If you were "living in the days" of MLK, guess what, people went to see shitty Doris Day and Elvis movies to entertain themselves. In 1968, some people just smoked dope and thought that protesting was pointless and "authoritarian" and "harshing their buzz".
Yes, activism is down, revolutionary sentiment is down, but we are living in a situation where the 1960s-70s movements fell apart or were destroyed, the remaining organized left was confused about the end of state-capitalism, and unions have become embattled shells of what they were a generation ago thanks to a conscious offensive on the part of the ruling class (union busting) and a terrible tradition of business-unionism in the trade-union movement.
If you believe, as I do, that Marx was correct when he said that the ruling ideas of any age are the ideas of the ruling class, then it is natural that most people are going to generally see history they way they are taught in schools and in pop-culture, politics the way the Democrats and Republicans frame it, and so on. The way out of this is not hoping that, for some unexplained reason, people suddenly adopt different values or behavior and stop playing video-games, but by actively rebuilding a left-opposition in the US and every other country we happen to be in.
Through winning small battles and wining ideological arguments, we can begin to build a counterweight to all the ruling class ideas that permeate our society. If the ruling class says to workers: "Unions only take your money" it only works if there are no existing counter-examples of militant, fighting unions with rank and file leadership. If the ruling class says protests don't accomplish anything, this only works if people aren't protesting or just go to one large protest and expect that their job is done - if people are sitting-in and wining integration or occupying campus buildings and winning demands, then there is an obvious counter to the ruling class arguments.

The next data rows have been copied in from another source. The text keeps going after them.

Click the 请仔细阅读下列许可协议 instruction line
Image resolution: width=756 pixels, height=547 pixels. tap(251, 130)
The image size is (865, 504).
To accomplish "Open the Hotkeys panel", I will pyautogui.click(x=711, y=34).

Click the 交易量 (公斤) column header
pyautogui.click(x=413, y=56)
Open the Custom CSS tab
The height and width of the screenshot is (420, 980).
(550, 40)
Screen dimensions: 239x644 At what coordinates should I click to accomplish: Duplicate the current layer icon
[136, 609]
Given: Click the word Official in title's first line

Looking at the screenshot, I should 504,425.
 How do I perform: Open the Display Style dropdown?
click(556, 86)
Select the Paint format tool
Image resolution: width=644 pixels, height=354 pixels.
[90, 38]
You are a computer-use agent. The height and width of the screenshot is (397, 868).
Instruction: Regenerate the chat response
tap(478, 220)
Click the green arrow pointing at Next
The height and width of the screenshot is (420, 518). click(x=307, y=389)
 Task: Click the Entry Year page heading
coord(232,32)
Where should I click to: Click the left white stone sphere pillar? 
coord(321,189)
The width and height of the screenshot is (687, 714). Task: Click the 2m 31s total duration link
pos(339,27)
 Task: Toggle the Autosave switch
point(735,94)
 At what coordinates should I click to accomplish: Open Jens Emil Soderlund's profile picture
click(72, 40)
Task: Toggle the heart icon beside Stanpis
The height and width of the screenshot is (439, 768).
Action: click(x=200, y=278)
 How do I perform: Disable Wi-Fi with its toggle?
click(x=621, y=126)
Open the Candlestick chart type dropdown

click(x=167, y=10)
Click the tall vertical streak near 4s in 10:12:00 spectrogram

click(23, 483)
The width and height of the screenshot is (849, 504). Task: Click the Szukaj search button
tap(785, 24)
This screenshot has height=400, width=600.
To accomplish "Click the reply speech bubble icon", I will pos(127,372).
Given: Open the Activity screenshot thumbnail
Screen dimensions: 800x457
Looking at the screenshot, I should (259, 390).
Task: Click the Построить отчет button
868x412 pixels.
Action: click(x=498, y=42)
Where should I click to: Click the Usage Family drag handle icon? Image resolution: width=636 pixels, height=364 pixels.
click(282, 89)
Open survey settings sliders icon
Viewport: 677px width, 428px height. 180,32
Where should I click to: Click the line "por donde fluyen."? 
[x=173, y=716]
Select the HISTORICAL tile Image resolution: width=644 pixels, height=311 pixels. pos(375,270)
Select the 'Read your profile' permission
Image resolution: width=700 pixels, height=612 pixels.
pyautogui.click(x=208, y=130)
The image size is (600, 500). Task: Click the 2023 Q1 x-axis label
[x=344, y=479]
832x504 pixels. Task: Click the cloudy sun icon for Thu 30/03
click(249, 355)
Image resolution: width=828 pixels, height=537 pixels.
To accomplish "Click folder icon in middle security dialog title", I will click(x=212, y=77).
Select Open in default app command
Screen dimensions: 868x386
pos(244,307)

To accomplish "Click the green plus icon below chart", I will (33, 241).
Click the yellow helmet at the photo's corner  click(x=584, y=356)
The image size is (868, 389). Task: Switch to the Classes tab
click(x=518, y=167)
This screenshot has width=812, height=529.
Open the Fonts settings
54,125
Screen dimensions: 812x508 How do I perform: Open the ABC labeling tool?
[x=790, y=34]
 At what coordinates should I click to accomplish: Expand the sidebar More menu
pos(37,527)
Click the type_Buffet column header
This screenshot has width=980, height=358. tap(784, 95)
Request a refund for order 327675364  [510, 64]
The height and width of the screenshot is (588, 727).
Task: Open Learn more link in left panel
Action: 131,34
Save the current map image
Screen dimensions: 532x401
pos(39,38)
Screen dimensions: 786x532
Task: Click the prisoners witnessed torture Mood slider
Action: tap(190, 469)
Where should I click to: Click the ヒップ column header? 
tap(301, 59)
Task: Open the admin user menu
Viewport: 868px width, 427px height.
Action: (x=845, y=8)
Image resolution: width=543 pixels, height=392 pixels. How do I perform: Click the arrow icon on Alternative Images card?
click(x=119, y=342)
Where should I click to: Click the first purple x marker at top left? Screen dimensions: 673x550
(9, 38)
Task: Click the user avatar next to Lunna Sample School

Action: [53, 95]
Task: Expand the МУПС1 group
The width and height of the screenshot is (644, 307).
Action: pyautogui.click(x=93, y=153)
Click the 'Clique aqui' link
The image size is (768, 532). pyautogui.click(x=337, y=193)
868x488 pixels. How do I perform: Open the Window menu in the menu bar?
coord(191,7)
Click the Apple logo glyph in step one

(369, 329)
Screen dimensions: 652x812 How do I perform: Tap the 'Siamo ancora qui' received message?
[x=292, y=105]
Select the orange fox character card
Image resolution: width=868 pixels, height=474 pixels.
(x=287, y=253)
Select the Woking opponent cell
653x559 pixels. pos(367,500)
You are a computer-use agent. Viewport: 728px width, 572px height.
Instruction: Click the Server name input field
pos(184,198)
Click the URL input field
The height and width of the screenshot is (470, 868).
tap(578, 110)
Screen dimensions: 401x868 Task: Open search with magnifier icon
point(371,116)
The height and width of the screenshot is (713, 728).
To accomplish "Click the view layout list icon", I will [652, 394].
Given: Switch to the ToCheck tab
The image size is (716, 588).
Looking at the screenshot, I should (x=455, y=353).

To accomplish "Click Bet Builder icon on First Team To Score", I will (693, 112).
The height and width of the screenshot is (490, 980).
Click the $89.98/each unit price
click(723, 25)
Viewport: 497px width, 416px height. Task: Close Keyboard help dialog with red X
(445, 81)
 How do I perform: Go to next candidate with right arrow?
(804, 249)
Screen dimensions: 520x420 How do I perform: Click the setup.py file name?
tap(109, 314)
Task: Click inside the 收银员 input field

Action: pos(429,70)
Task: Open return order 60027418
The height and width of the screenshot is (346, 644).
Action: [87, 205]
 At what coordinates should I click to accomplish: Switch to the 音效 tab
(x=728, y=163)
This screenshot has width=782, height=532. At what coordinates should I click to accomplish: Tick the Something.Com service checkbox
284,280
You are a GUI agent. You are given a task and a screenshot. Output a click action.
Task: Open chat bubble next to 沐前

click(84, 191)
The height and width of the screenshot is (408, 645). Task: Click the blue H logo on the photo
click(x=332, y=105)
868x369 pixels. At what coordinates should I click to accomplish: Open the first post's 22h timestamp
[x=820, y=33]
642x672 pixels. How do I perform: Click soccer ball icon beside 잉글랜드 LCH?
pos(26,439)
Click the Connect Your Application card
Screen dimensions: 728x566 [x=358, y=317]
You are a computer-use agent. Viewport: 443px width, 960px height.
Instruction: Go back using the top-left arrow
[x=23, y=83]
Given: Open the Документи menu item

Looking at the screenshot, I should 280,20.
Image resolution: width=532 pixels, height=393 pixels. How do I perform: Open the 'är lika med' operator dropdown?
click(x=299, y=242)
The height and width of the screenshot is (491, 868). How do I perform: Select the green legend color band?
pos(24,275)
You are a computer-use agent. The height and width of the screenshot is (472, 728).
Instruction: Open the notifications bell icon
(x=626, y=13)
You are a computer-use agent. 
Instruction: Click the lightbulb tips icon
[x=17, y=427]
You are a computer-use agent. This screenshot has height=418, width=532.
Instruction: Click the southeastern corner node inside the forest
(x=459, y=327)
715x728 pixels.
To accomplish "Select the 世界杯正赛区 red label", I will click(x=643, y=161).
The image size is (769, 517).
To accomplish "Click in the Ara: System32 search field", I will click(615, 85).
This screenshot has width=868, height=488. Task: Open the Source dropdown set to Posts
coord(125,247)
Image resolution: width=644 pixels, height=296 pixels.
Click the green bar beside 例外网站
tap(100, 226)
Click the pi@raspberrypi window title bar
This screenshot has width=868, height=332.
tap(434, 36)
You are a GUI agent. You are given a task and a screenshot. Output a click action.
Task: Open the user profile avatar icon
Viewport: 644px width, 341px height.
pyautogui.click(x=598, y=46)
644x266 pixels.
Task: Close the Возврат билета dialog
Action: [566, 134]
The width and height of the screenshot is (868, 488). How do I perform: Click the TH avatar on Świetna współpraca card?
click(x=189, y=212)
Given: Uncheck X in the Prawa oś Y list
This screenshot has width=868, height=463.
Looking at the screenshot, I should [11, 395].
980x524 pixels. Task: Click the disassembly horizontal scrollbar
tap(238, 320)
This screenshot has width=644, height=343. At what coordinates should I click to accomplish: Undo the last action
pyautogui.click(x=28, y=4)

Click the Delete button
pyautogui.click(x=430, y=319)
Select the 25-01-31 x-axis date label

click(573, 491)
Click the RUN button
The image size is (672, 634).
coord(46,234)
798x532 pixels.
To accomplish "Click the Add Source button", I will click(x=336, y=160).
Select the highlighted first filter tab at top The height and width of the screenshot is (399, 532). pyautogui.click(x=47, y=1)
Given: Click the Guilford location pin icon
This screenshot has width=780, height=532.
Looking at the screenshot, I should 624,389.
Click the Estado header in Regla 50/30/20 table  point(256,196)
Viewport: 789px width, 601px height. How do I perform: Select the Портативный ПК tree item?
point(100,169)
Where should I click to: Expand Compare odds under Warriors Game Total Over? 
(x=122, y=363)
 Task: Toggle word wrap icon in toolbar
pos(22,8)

Also, as the French say, with the eating comes the hunger. When people see that union actions can win, that organizing around radical demands can win, they develop a taste for it and demand more and expect more the next time. People are really demoralized since the early 00s because they have seen one loss after another and so this causes them to become less demanding and more willing to compromise (and liberals in power are all too happy to argue for the most compromised version of any demands). Anything we can do now to show how liberal compromising is part of the problem and build people's confidence through small wins will help train people how to fight and win and this will be what breaks people from accepting their lot or accepting ruling class ideas.